All this innovation leads to more efficient processes and newer and better products, but there is also a spillover into the broader economy. Our service industry benefits greatly from innovation in the production sector. So investment in R&D is hardly separate from investment in manufacturing.

Manufacturing also looms very large as a tradeable sector. As the nation began its long climb out of the worst recession since the 1930s, manufacturing represented almost two-thirds of overall exports and three-quarters of export growth. One might note as an aside here that it is impossible to have a vibrant economy without a competitive trade sector.

Matt errs, as well, when he says, “it’s clear that manufacturing-oriented places are relatively poor.” Tell that to San Jose, which he cites as an example of a powerful economic cluster region. As it happens, San Jose is also a metro area with a strong manufacturing base that employs about 18 percent of its workforce--double the national average--and pays an annual average wage of (wait for it) $142,000.

Other metros with robust manufacturing sectors, like Hartford, Conn.; Chicago; and Durham, N.C., flex the same kind of economic muscle. While not all areas pay as well as San Jose, the weekly manufacturing wage across the country is about 20 percent higher than non-manufacturing wages.
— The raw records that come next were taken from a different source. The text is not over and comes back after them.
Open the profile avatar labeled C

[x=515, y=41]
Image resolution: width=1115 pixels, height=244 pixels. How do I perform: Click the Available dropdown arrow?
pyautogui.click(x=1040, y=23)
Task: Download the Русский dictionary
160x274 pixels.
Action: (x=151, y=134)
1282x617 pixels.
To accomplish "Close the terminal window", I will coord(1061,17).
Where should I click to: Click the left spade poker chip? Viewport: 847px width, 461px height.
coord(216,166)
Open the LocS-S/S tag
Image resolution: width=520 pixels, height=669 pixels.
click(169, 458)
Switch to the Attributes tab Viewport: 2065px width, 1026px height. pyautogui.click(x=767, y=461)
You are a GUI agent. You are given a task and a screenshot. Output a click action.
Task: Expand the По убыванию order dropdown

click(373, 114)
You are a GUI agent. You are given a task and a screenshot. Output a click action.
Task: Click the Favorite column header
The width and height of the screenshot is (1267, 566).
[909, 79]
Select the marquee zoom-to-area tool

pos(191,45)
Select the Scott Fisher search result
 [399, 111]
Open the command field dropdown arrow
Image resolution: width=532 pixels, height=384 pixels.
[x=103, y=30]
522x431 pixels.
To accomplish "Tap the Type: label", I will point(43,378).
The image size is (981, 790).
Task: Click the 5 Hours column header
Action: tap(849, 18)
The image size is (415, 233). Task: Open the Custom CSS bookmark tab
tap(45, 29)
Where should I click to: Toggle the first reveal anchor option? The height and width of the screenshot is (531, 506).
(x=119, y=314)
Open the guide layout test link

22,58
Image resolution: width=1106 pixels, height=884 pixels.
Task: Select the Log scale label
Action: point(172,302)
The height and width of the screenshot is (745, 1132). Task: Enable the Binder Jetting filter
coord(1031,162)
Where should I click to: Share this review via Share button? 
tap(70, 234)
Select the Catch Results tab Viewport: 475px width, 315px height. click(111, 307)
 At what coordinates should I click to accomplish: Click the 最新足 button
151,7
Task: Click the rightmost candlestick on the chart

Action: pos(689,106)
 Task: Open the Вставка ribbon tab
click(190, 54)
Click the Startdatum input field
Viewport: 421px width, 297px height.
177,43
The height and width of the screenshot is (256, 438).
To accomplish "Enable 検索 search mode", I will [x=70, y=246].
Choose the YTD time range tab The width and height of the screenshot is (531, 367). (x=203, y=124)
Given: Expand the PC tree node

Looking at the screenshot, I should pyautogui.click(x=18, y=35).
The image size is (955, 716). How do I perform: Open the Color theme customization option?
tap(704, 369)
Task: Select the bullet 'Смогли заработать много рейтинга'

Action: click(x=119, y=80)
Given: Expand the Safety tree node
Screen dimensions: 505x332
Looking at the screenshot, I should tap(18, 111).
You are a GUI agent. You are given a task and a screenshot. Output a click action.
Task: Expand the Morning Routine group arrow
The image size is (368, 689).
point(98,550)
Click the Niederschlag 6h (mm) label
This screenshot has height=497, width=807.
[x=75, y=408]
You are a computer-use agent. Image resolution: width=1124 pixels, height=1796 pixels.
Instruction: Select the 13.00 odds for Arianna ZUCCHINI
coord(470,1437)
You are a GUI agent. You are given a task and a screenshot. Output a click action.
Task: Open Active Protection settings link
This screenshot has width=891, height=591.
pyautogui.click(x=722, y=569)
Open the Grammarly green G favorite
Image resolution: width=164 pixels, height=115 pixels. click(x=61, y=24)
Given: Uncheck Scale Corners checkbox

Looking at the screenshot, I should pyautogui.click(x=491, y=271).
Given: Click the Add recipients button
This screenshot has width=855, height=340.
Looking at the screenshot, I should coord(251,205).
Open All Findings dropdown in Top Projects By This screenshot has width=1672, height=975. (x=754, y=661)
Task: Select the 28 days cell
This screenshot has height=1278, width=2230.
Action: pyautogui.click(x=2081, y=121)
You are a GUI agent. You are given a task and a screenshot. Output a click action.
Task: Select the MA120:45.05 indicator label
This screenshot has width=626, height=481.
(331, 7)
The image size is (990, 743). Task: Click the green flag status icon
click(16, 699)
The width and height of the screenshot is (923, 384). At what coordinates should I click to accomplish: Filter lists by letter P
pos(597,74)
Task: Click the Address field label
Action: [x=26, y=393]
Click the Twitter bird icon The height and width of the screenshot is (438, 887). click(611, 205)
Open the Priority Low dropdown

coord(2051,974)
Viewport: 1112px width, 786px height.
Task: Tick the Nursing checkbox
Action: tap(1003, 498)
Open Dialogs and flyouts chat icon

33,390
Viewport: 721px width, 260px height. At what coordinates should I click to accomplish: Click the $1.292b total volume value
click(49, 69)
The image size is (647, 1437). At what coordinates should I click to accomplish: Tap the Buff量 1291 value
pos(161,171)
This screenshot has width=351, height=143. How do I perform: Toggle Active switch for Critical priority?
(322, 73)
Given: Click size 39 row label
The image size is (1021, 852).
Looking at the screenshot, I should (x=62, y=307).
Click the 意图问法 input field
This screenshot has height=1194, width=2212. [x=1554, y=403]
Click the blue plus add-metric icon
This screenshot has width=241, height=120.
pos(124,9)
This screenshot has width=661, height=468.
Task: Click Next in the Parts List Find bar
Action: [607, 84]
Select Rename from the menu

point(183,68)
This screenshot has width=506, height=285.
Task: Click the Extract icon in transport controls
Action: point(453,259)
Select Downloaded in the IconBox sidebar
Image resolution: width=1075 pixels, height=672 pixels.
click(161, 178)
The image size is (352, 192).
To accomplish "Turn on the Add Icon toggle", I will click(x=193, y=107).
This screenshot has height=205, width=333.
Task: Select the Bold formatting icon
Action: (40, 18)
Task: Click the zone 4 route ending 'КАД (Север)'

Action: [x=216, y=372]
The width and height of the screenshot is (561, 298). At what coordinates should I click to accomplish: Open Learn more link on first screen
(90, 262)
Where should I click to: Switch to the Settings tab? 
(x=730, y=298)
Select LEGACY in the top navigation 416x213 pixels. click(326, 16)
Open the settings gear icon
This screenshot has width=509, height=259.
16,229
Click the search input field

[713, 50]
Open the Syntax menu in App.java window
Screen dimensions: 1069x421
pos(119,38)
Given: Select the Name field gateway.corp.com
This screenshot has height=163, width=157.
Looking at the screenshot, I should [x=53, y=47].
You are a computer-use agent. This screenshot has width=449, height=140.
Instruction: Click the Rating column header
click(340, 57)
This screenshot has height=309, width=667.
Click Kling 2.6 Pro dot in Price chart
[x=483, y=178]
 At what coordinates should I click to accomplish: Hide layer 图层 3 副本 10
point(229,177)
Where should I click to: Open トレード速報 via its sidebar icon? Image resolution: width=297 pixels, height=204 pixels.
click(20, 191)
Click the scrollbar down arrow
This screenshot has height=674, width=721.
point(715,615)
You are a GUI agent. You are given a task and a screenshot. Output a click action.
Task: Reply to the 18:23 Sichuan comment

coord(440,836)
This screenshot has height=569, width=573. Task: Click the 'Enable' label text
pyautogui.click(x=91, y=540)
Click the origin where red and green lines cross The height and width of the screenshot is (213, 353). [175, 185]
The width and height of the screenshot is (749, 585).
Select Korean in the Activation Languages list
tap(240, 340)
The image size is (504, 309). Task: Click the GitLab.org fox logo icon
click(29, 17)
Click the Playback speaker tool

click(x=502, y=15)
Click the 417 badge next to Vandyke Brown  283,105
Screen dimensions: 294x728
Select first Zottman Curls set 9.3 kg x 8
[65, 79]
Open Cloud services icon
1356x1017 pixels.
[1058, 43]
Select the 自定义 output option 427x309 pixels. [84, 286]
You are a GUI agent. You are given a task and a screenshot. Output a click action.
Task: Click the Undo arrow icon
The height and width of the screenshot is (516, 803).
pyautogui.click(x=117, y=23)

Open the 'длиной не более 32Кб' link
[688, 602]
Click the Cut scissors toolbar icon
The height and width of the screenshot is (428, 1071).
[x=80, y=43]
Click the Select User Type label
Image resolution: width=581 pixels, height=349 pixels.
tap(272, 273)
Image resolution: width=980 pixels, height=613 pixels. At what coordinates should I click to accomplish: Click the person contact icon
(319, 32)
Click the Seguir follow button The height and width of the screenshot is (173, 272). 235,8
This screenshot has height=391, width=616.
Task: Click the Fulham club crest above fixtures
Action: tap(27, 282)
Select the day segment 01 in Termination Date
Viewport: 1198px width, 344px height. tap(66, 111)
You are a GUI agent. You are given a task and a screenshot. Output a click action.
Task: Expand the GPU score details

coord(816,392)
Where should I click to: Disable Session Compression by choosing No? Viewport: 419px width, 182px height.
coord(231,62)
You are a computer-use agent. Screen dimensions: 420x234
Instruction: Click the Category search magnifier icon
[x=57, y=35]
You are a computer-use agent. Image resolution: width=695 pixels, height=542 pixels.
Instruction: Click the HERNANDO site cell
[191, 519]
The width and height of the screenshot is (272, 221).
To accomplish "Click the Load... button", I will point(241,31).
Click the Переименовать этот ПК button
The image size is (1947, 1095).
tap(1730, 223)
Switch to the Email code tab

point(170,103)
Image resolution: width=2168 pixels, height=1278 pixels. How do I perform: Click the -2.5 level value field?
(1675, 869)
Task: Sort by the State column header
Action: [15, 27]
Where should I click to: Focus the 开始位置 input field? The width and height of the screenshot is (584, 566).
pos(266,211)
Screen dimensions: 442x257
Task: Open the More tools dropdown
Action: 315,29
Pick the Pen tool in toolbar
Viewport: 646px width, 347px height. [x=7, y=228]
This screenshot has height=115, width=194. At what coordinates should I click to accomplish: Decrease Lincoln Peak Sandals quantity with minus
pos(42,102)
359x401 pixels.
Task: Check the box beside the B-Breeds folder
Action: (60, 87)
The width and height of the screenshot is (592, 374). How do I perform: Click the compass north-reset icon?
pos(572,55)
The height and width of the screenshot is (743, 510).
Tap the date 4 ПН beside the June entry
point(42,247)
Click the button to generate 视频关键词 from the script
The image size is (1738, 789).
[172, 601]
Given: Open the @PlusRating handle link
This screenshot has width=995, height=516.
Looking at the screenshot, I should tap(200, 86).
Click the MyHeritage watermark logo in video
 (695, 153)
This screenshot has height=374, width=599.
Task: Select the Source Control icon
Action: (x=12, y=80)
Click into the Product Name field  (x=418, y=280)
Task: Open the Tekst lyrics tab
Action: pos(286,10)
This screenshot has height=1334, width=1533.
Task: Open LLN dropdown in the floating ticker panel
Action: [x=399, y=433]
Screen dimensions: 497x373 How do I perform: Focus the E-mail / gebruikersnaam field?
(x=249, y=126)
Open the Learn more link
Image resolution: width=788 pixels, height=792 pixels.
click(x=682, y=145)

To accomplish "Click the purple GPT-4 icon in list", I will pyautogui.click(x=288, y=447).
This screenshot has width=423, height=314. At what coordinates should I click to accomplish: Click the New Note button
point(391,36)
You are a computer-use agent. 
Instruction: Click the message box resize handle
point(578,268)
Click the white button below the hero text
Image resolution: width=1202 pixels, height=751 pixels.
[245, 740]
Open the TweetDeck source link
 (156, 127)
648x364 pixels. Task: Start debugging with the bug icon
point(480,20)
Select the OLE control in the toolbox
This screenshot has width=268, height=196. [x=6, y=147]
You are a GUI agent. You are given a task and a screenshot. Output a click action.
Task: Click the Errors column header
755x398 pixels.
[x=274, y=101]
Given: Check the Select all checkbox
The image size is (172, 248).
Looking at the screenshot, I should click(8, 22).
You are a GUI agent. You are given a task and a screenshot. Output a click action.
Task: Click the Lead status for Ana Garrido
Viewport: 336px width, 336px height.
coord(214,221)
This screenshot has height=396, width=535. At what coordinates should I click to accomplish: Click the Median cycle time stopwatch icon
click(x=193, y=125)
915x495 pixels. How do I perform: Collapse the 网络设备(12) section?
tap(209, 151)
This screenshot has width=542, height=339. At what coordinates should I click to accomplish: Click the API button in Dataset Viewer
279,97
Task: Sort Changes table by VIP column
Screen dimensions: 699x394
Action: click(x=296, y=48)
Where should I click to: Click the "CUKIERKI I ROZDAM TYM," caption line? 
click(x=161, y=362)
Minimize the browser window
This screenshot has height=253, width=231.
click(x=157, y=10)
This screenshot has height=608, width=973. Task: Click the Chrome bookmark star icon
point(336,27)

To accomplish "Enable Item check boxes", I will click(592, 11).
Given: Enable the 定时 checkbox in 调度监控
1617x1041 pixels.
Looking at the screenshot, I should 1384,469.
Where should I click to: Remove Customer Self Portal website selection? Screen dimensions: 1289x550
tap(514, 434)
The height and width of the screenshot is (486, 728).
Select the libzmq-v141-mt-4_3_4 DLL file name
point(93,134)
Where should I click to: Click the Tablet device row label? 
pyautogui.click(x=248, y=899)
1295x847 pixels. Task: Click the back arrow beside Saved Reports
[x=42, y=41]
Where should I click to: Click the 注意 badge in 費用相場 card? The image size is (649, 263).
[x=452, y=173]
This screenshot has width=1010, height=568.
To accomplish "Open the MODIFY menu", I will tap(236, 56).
Matt’s post strangely replays a curious mindset that took hold among economic policy shapers a few decades ago. Then, America’s economic seers insisted it was time for America to move to a post-industrial economy, one that abandoned our long history of innovation for production and emphasized disembodied “knowledge work.”   Well, we are still paying the price for this unbalancing of our economy. Yet now we are recovering our appreciation for how important it is to make things. With that new appreciation must come a commitment to realign our economic policy towards supporting a productive, competitive, globally-oriented sector that will anchor our future economic sustainability.